- Exercise description -
Each line of the listing is to be retyped exactly as given.

* * *

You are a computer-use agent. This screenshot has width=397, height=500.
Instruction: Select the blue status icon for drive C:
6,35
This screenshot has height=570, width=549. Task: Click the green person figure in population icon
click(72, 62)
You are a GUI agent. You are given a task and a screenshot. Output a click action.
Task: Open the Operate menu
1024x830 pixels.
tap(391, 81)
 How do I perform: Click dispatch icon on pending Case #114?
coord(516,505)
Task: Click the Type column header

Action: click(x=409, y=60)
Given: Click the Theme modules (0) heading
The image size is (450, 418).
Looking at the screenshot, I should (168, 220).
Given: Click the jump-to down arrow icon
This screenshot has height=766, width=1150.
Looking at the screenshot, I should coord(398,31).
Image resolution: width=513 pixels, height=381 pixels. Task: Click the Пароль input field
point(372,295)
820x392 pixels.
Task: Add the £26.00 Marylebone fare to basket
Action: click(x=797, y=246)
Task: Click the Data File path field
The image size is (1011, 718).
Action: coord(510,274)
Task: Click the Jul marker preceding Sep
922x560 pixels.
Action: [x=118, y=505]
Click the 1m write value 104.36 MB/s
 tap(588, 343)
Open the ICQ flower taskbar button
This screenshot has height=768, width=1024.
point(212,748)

* * *

- Output below -
You are a computer-use agent. This screenshot has width=397, height=500.
Instruction: Select the blue status icon for drive C:
6,35
This screenshot has height=570, width=549. Task: Click the green person figure in population icon
click(72, 62)
You are a GUI agent. You are given a task and a screenshot. Output a click action.
Task: Open the Operate menu
1024x830 pixels.
tap(391, 81)
 How do I perform: Click dispatch icon on pending Case #114?
coord(516,505)
Task: Click the Type column header

Action: click(x=409, y=60)
Given: Click the Theme modules (0) heading
The image size is (450, 418).
Looking at the screenshot, I should (168, 220).
Given: Click the jump-to down arrow icon
This screenshot has height=766, width=1150.
Looking at the screenshot, I should coord(398,31).
Image resolution: width=513 pixels, height=381 pixels. Task: Click the Пароль input field
point(372,295)
820x392 pixels.
Task: Add the £26.00 Marylebone fare to basket
Action: click(x=797, y=246)
Task: Click the Data File path field
The image size is (1011, 718).
Action: coord(510,274)
Task: Click the Jul marker preceding Sep
922x560 pixels.
Action: [x=118, y=505]
Click the 1m write value 104.36 MB/s
 tap(588, 343)
Open the ICQ flower taskbar button
This screenshot has height=768, width=1024.
point(212,748)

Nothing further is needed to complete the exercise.